Lo que empezó como un error de logística terminó en una negociación digna de una serie de espionaje. Florencia recibió en su casa un ramo de flores que no era para ella, sino para una tal Romina, firmado por su propio marido, Pedro. Con una paciencia oriental, la esposa inició una investigación digital que dejó a Sherlock Holmes como un principiante.
Tras rastrear seguidores de Instagram, publicaciones en grupos de compraventa de Facebook y hasta perfiles de LinkedIn, Florencia confirmó lo que sospechaba: Romina no solo existía, sino que era compañera de trabajo de su esposo. Con todas las pruebas sobre la mesa, encaró a la tercera en discordia por WhatsApp.
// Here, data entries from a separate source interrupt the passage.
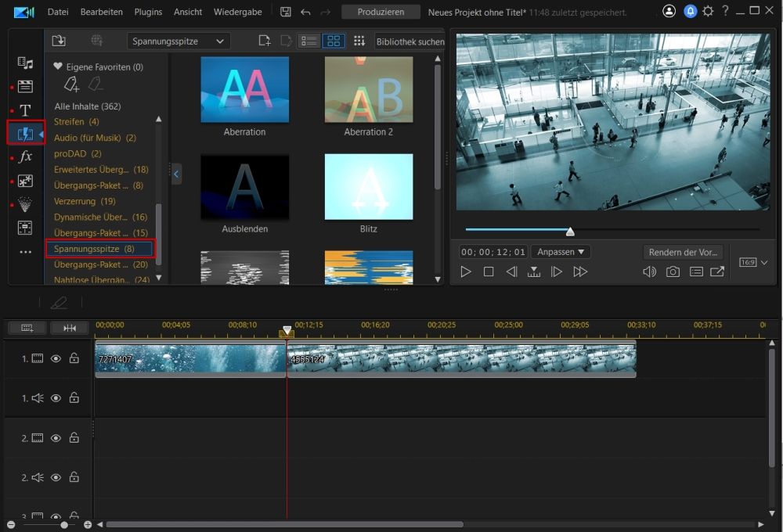783x532 pixels.
Task: Open the Title room (T icon)
Action: pos(25,110)
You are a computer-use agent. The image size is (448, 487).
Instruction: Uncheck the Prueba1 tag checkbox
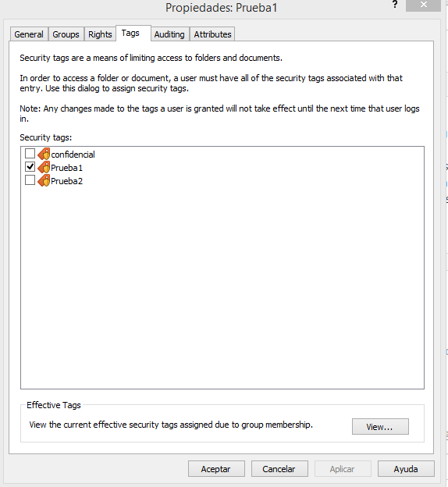(x=30, y=167)
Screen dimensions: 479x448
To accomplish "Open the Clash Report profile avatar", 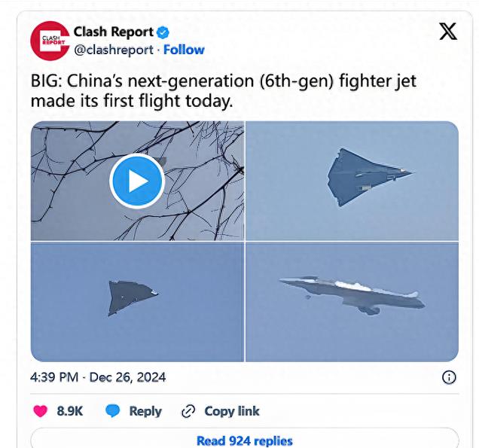I will tap(50, 41).
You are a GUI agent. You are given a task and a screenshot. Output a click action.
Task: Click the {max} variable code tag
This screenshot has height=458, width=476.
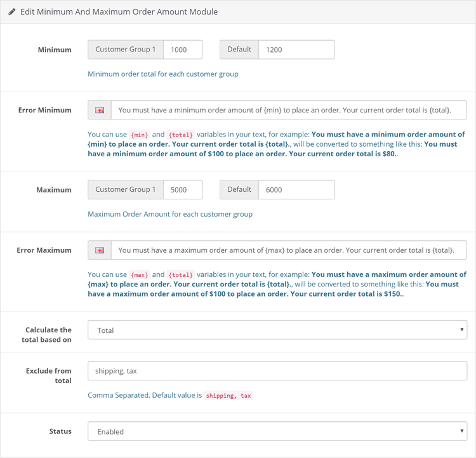[x=140, y=275]
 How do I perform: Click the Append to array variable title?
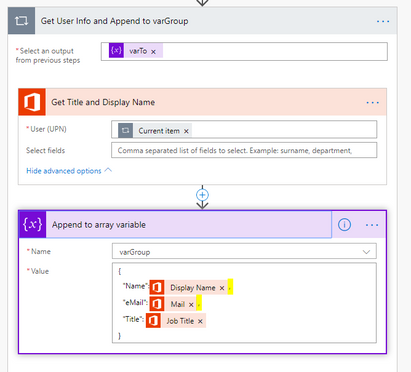pos(99,225)
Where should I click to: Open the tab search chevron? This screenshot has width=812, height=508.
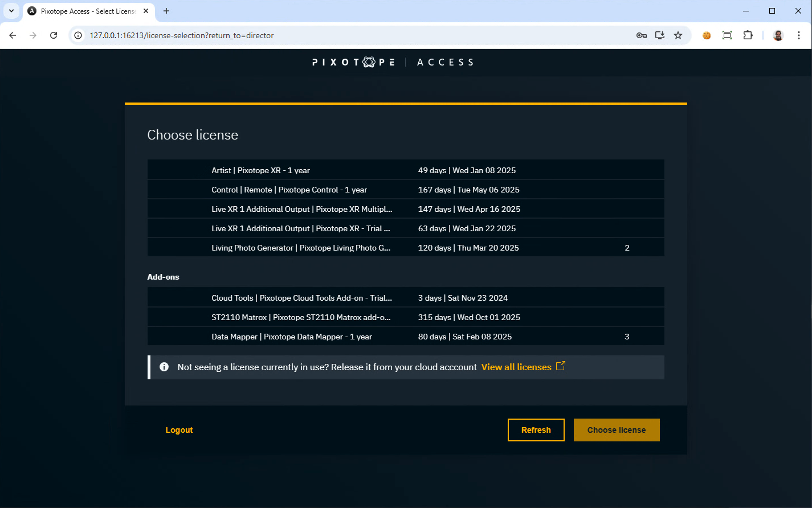pos(11,11)
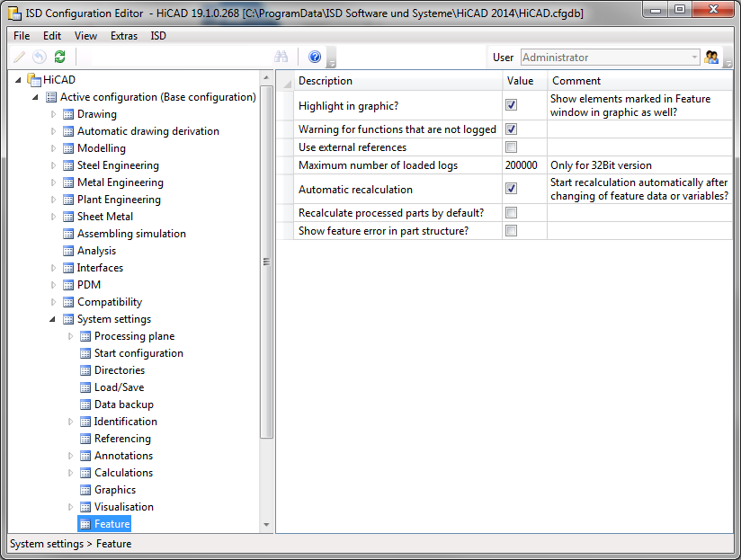Click the undo arrow icon in toolbar
Viewport: 741px width, 560px height.
coord(39,57)

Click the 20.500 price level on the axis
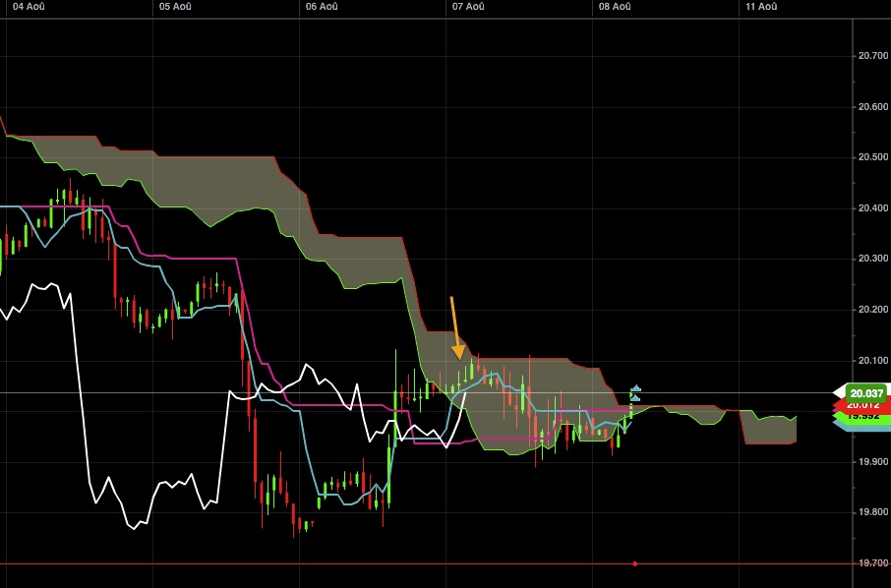point(872,157)
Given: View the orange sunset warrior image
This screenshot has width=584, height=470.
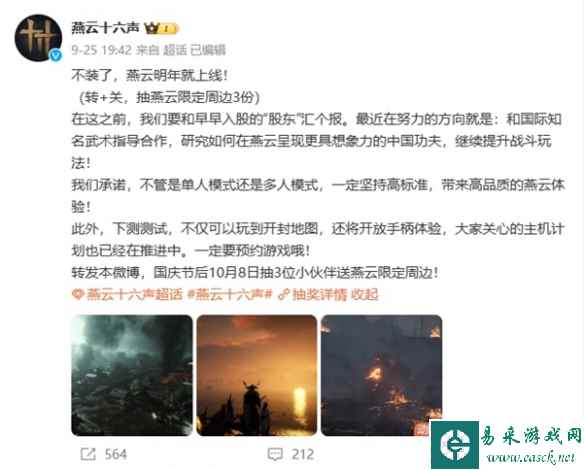Looking at the screenshot, I should pyautogui.click(x=257, y=375).
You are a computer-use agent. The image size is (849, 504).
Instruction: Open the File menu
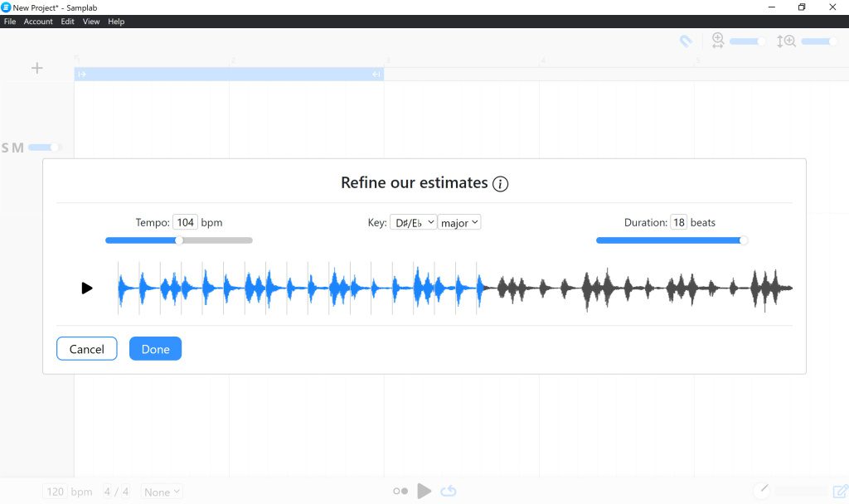(10, 22)
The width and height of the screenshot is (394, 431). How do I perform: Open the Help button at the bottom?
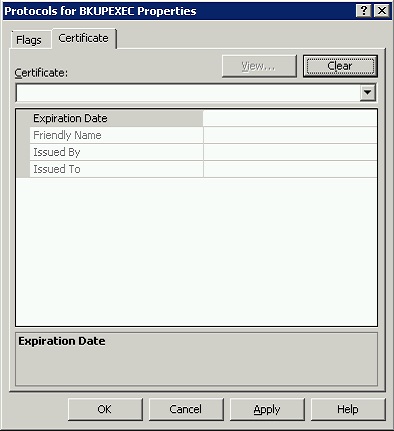coord(348,409)
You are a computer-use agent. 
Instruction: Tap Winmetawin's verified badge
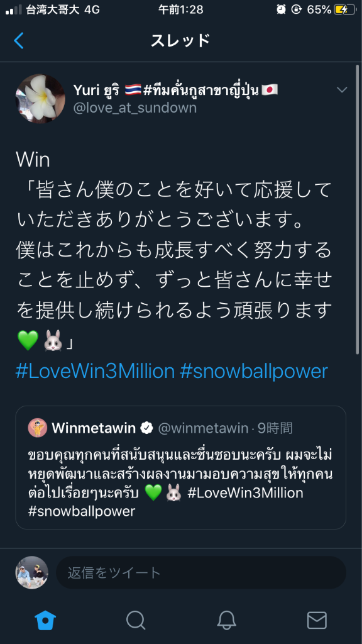(146, 428)
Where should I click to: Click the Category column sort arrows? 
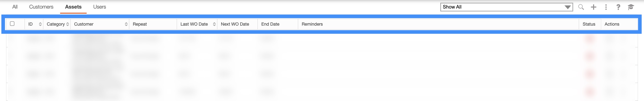click(x=68, y=24)
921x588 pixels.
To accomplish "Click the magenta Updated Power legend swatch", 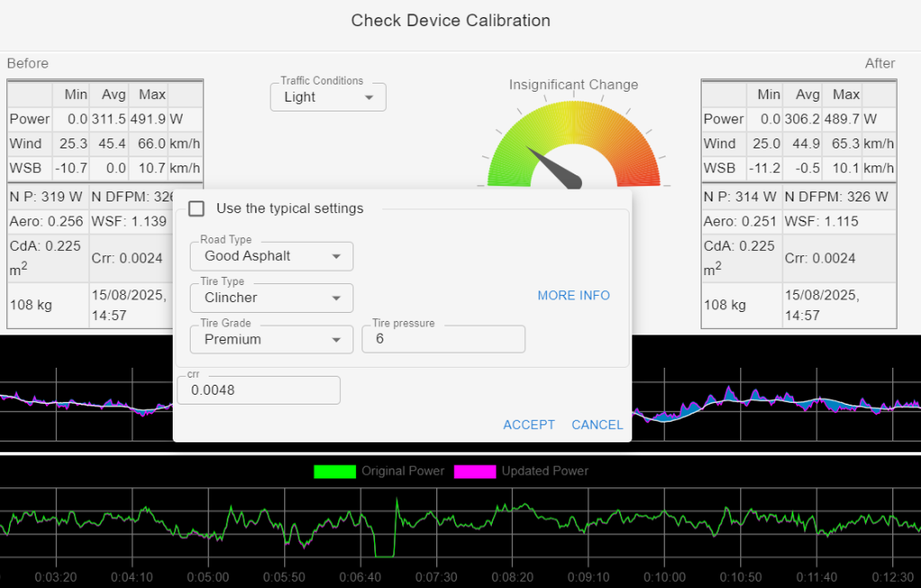I will coord(475,471).

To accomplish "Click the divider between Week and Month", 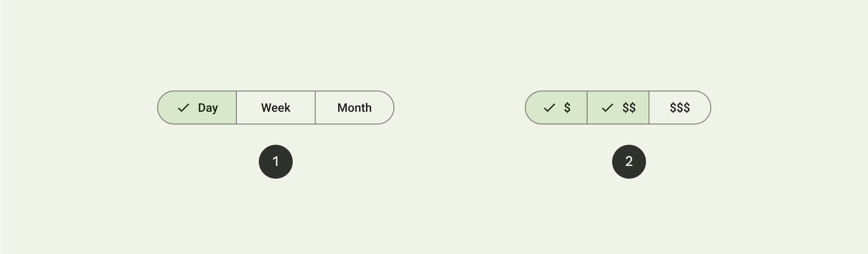I will [x=315, y=108].
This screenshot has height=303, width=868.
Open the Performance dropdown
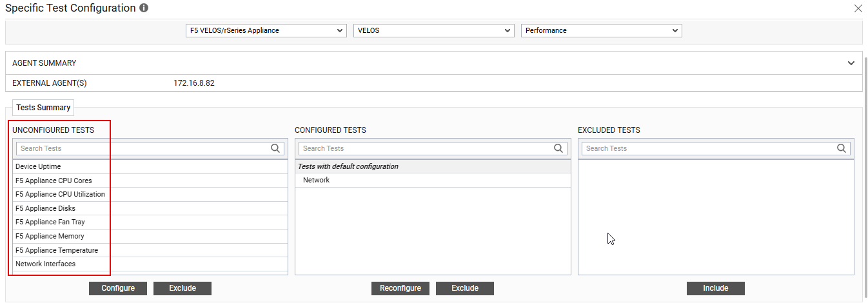point(601,30)
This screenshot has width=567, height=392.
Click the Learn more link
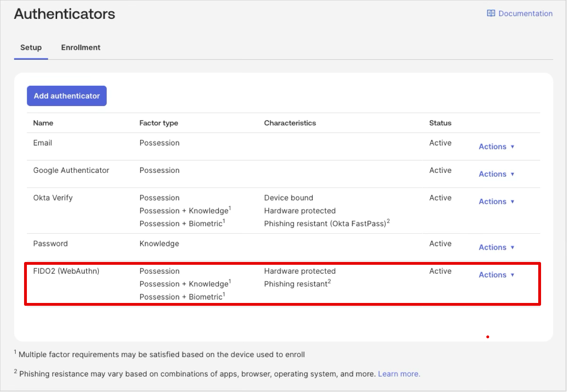point(399,374)
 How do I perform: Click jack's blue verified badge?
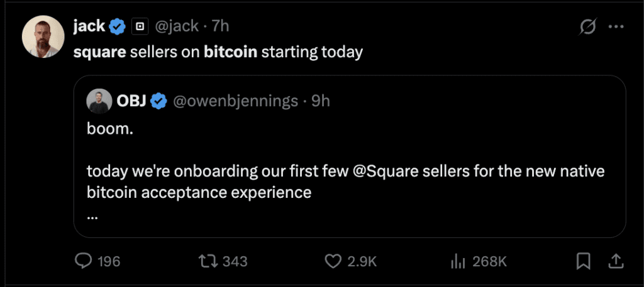(118, 27)
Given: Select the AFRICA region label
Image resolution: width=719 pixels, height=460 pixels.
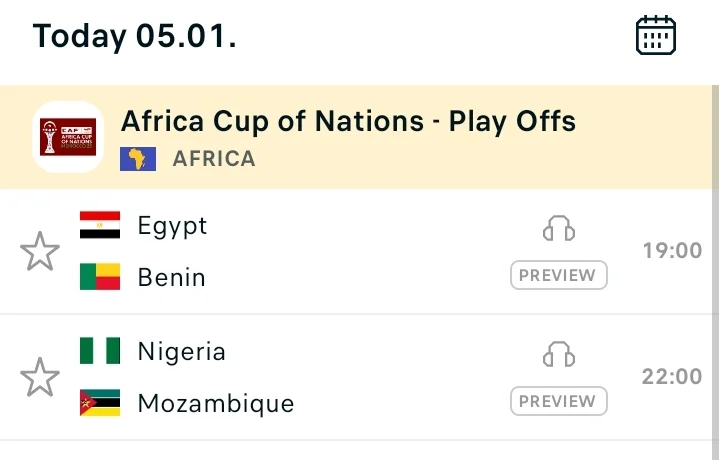Looking at the screenshot, I should [x=214, y=159].
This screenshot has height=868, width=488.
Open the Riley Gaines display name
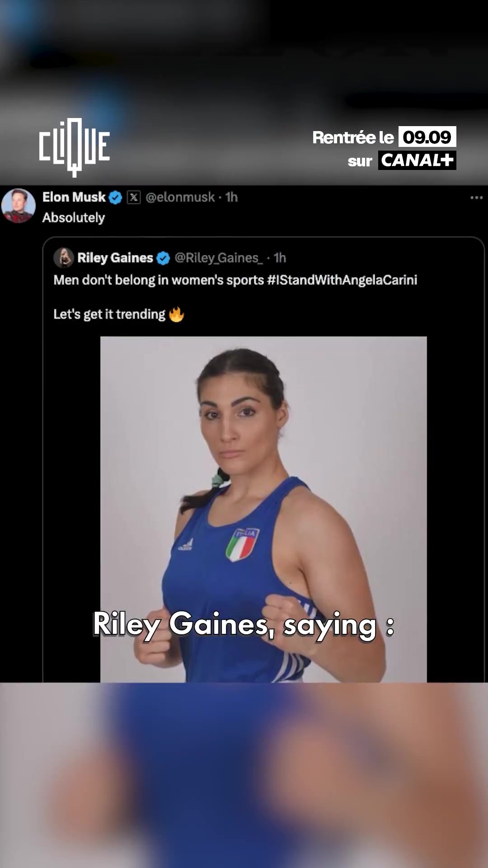pyautogui.click(x=115, y=258)
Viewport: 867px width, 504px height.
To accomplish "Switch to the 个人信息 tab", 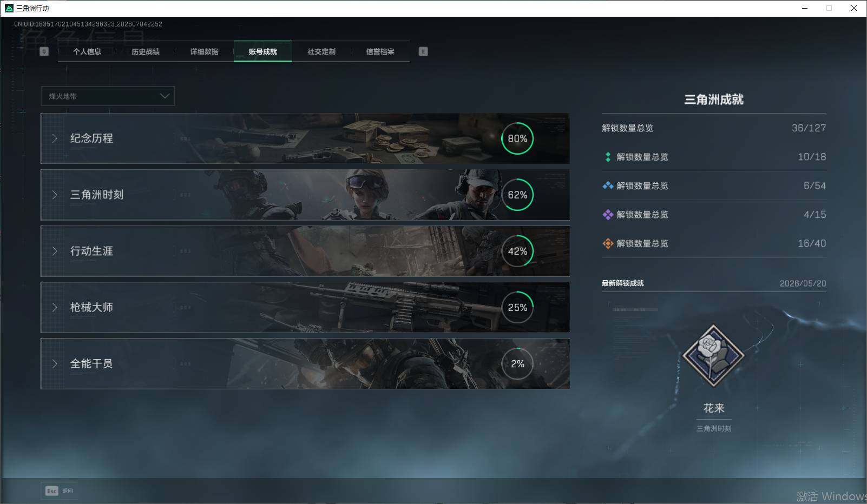I will click(87, 51).
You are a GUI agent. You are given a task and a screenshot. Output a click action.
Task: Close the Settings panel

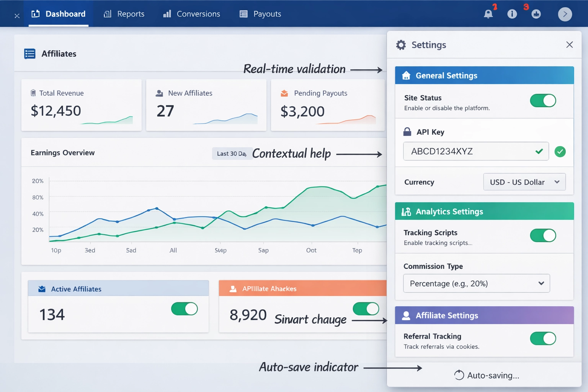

Al principio, Romina intentó negar todo, pero Florencia fue implacable. "Se le debe haber cruzado el ganado y mezcló las direcciones, pobre", lanzó con ironía antes de mandarle capturas de sus empleos compartidos. Acorralada, a la amante no le quedó otra que pedir perdón, pero ahí fue cuando la historia dio un giro de 180 grados.
El gran giro de la novela
Florencia le confesó que hace rato quería abrir la pareja, pero que Pedro se negaba por celos. "El caradura no quería compartirme, pero el único que disfruta de comer afuera es él", explicó. En lugar de pedirle que se alejara, le hizo un pedido concreto: que saliera con su marido este sábado a las 20 horas.
¿El motivo? La esposa también tiene un interés en la oficina y necesitaba la casa sola para su propia aventura. "Fijate cómo resolvés con tu marido, pero yo necesito a Pedro fuera de casa. Si abro la boca se te cae todo", sentenció Florencia, sellando un pacto de silencio y conveniencia que dejó a todos mudos en las redes.